Dr. David Fardo, associate professor, University of Kentucky College of Public Health Department of Biostatistics, and Yuriko Katsumata, Biostatistics graduate research assistant, worked with other UK researchers on the paper “Gene-based association study of genes linked to hippocampal sclerosis of aging neuropathology: GRN, TMEM106B, ABCC9, and KCNMB2,” which appeared online in Neurobiology of Aging on January 9, 2017. Dr. Fardo is also faculty associate in the Sanders-Brown Center on Aging, a federally-funded Alzheimer’s Disease Center.
[Photo: Dr. David Fardo]
Hippocampal sclerosis of aging (HS-Aging) is a common neurodegenerative condition associated with dementia. To learn more about genetic risk of HS-Aging pathology, researchers tested gene-based associations of the GRN, TMEM106B, ABCC9, and KCNMB2 genes, which were reported to be associated with HS-Aging pathology in previous studies. Genetic data were obtained from the Alzheimer’s Disease Genetics Consortium, linked to autopsy-derived neuropathological outcomes from the National Alzheimer’s Coordinating Center.

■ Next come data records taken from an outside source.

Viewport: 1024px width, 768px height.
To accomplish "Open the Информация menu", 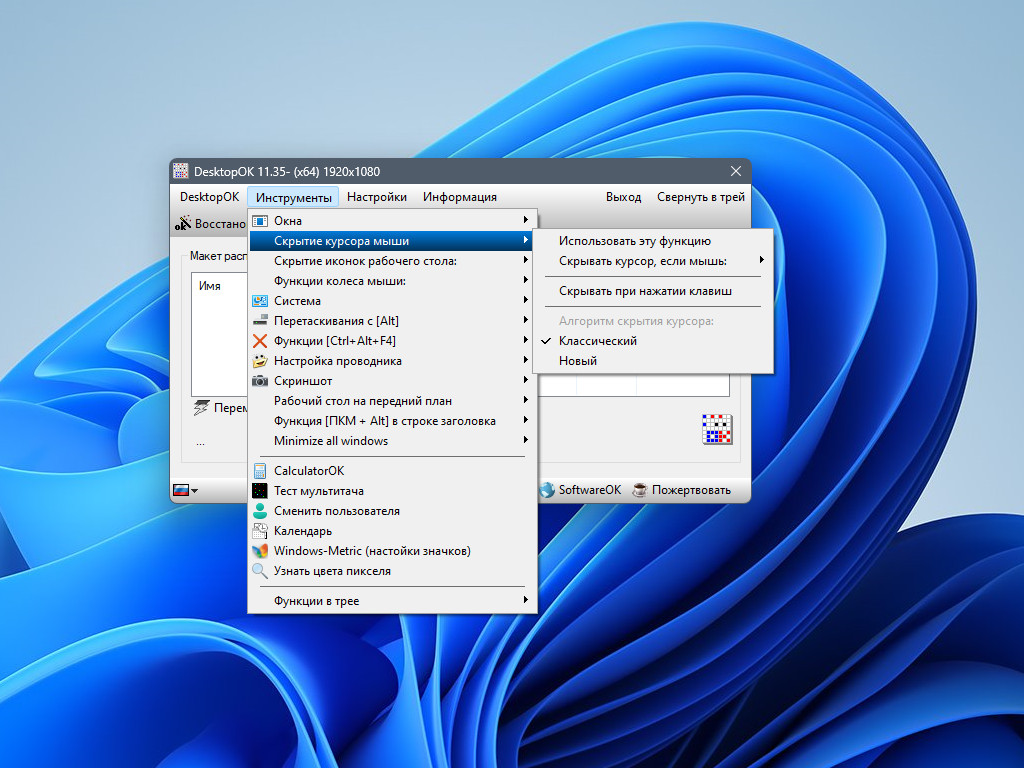I will tap(460, 197).
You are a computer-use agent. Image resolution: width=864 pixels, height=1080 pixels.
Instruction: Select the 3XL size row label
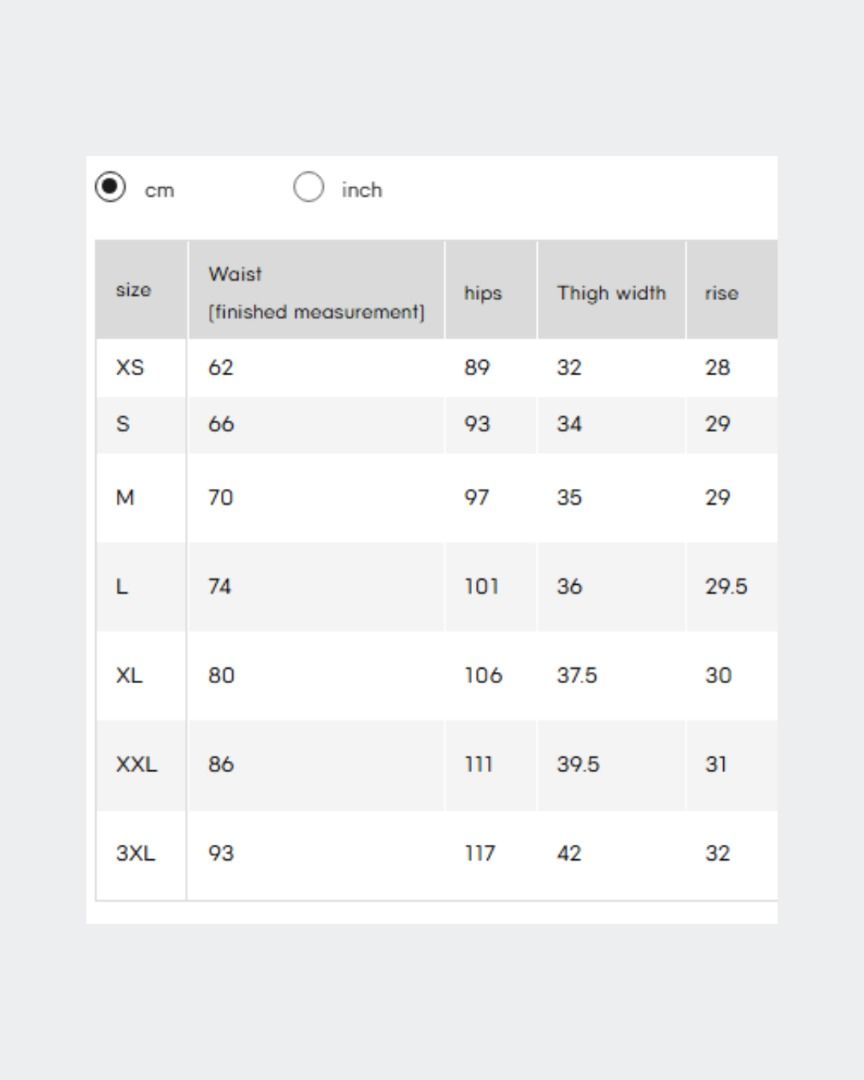[x=135, y=853]
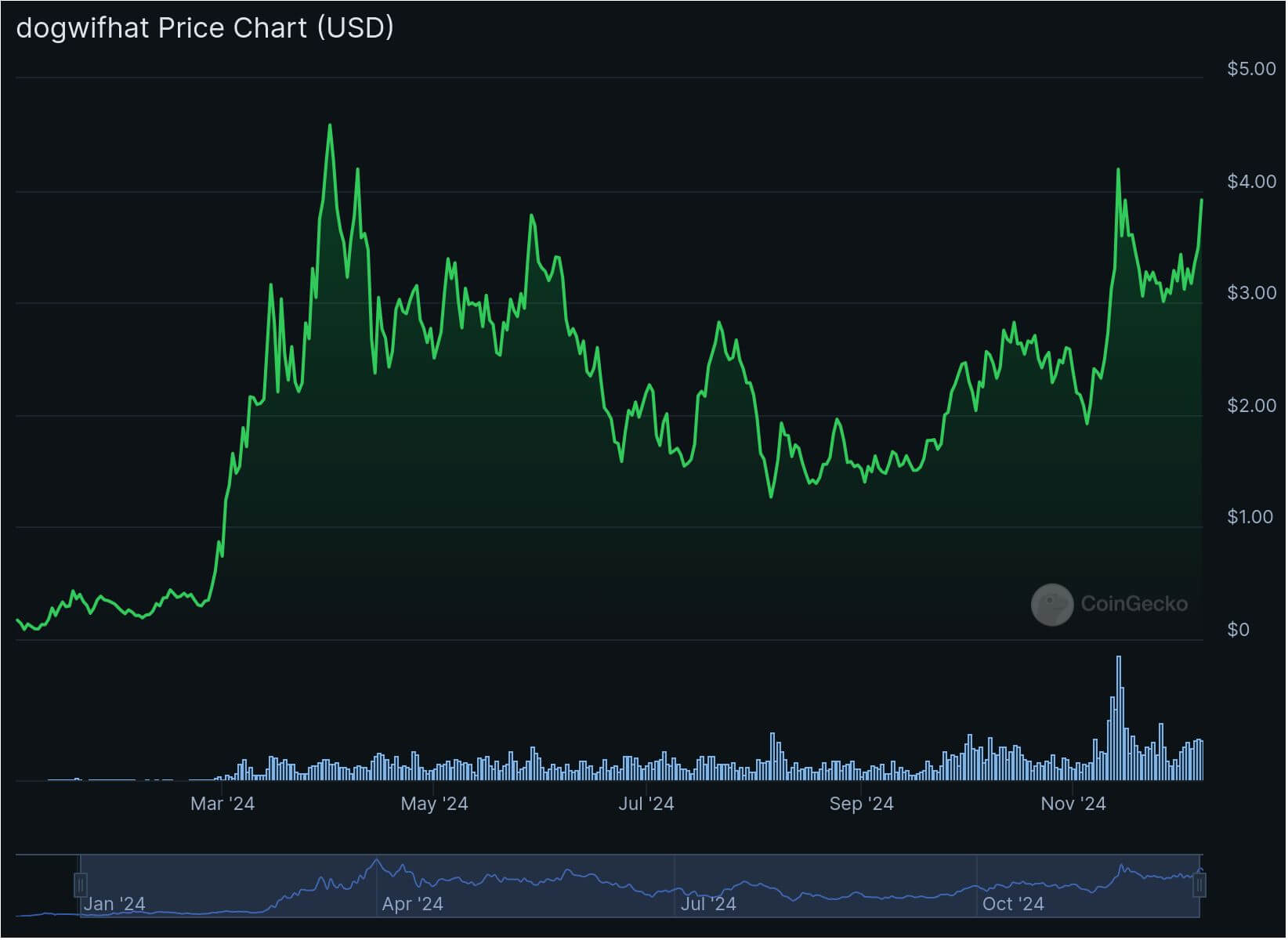This screenshot has width=1288, height=940.
Task: Click the left range navigator handle
Action: [x=80, y=885]
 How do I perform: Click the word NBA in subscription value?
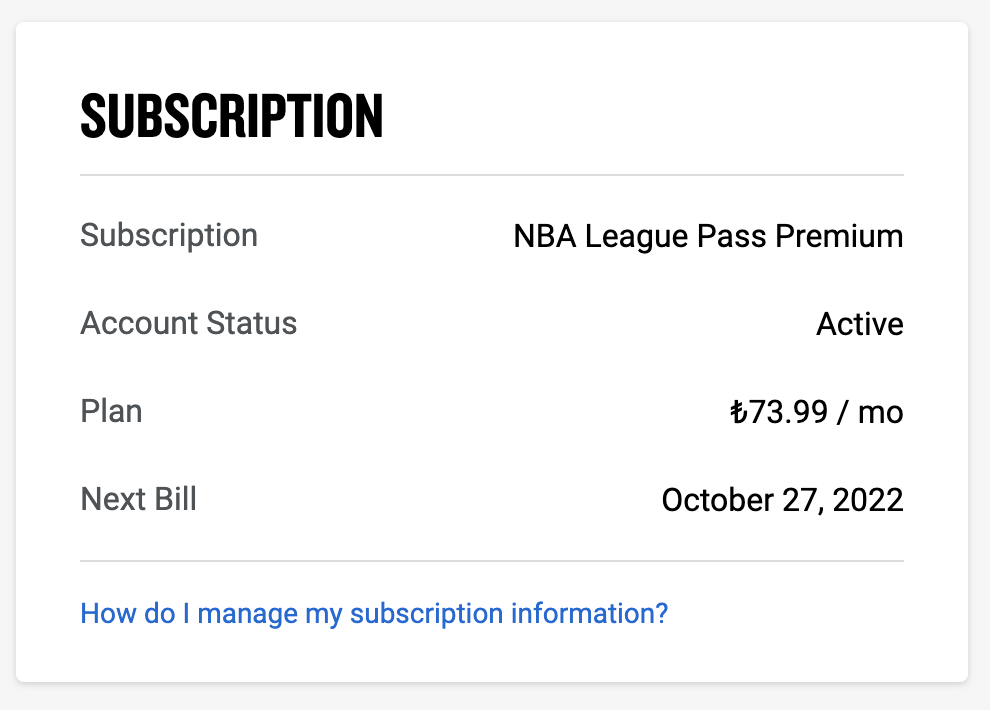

Of the 3251 subjects included in the study, 271 (8.3%) were identified as an HS-Aging case. The significant gene-based association between the ABCC9 gene and HS-Aging appeared to be driven by a region in which a significant haplotype-based association was found. The researchers tested this haplotype as an expression quantitative trait locus using 2 different public-access brain gene expression databases. The HS-Aging pathology protective ABCC9 haplotype was associated with decreased ABCC9 expression, indicating a possible toxic gain of function.